Syngeneic, triple negative mouse breast tumors attract T regulatory cells (Treg) out of the circulation (A) into the complex microenvironment of the tumor (B). All cell types in the tumor can express PRLR (shown in red), but some only when/if activated. The cells constituting the tumor parenchyma overexpress the long form of the PRLR (LF PRLR, shown in red with a longer intracellular portion) which promotes proliferation and survival. These parenchymal cells (and possibly other cells) produce CCL17, which attracts the Tregs from the circulation. Tregs suppress the function of anti-tumor effector cells (CD8+, CD4+, NK) and promote expression of mesenchymal genes in the parenchymal cells, thereby facilitating metastatic spread. Knockdown of the LF PRLR has differentiation and apoptotic promoting effects on the tumor parenchyma, amplified through the relative increase in the short forms of the PRLR, and reduces recruitment of Tregs, allowing activation of effector cells [10, 11]. Each dot in panel A represents an individual animal; ****p = 5.8 × 10−8; the green arrow represents the reciprocal influences between tumor cells and Tregs.

Therapeutics targeting Tregs are proving to be effective treatments for many cancers. However, because they target all Tregs, current immunotherapeutics can result in development of a variety of inflammatory disorders and autoimmune diseases [discussed in 11]. Even though all Tregs constitutively express LFPRLRs, the LFPRLRs in Tregs are normally resistant to knockdown, most likely because a splicing regulator occupies the target site of the splice modulating oligomer. Therefore, there was no negative effect on peripheral Treg function [11]. However, not only were there far fewer Tregs in the tumor with systemic LFPRLR knockdown, but the intra-tumoral environment and cellular crosstalk was altered such that the tumor Tregs showed knockdown of the LFPRLR and components of the immune synapse [11]. This finding illustrates the importance of examining therapeutic responses in the complex microenvironment of a tumor in vivo where local cytokines/chemokines can influence the outcome.

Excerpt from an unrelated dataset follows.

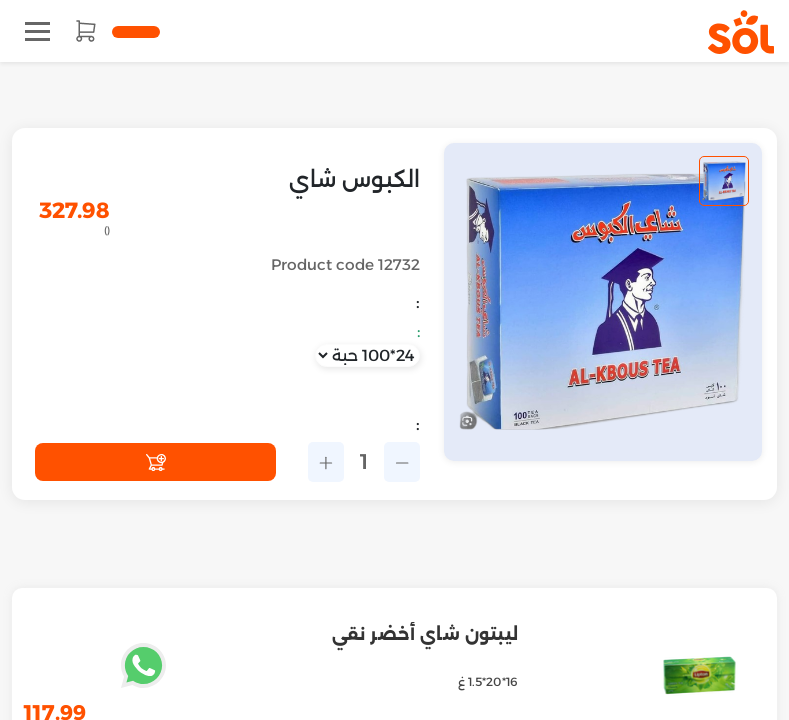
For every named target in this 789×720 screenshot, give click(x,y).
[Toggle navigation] (37, 31)
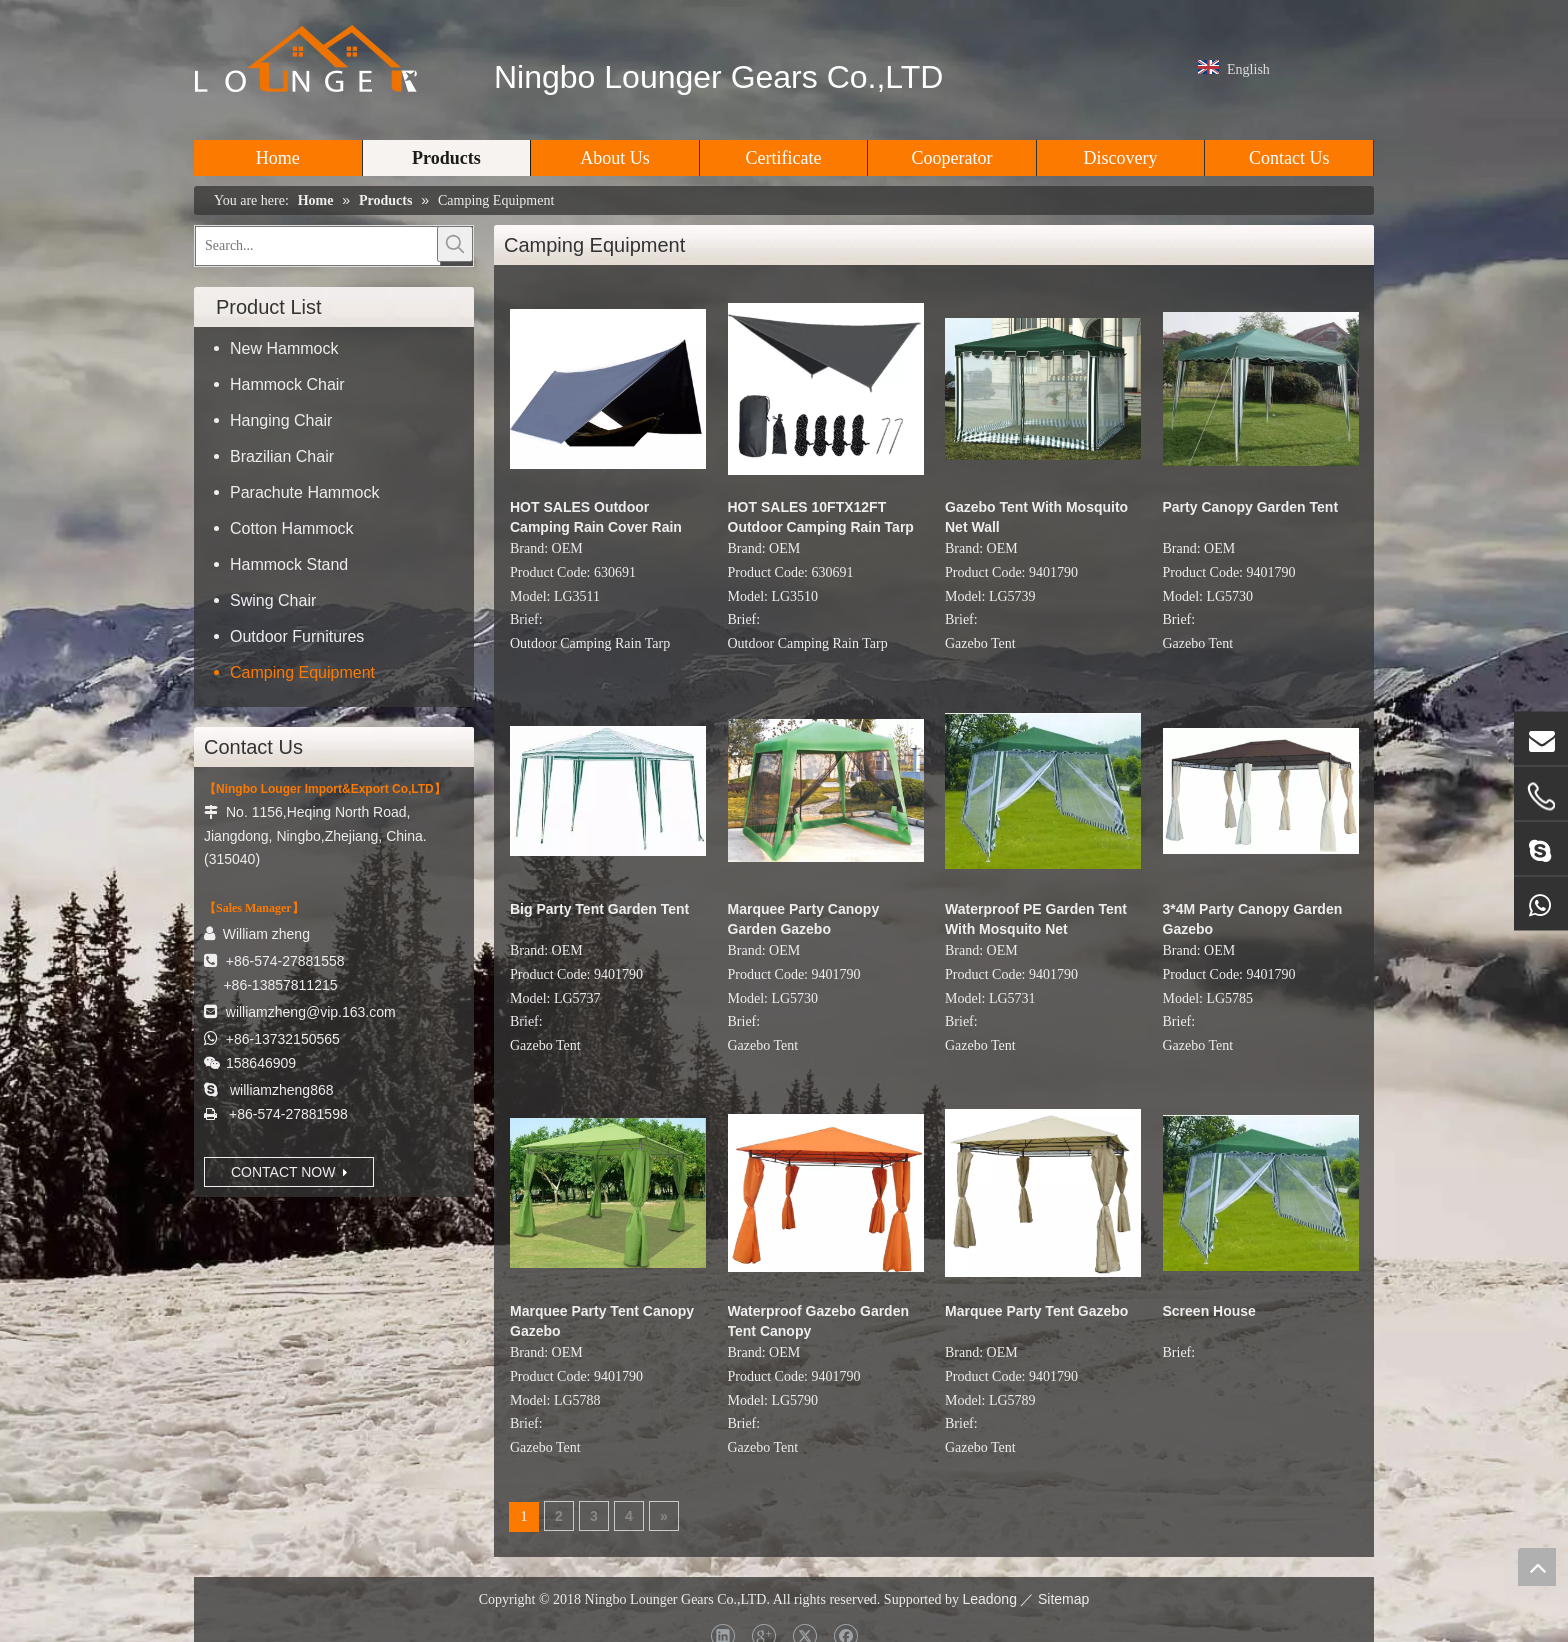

Adding to their attractiveness as therapeutics, splice modulating oligomers can be combined (or sequenced) to target several different transcripts, potentially increasing the impact of treatment, and likely making it more difficult for tumor cells to become resistant. In addition, as morpholino DNA oligomers they are more stable than short interfering or antisense RNAs and therefore do not require carrier technologies. They can be derivatized in a number of ways to promote cell penetration; in our studies, we used octaguanidine dendrimer derivatization and have shown very good knockdown in multiple tissues with no discernible toxicity at effective anti-tumor doses [10, 11]. In addition, as morpholino oligomers, they do not elicit an immune response to extracellular or abnormally localized intracellular DNA. Finally, by changing the ratio of normal splice variants, there should be no activation of the unfolded/misfolded protein stress response in cells. While these responses within cancer cells themselves can be beneficial for cancer treatment, unfolded protein responses in unintended targets can produce deleterious side effects.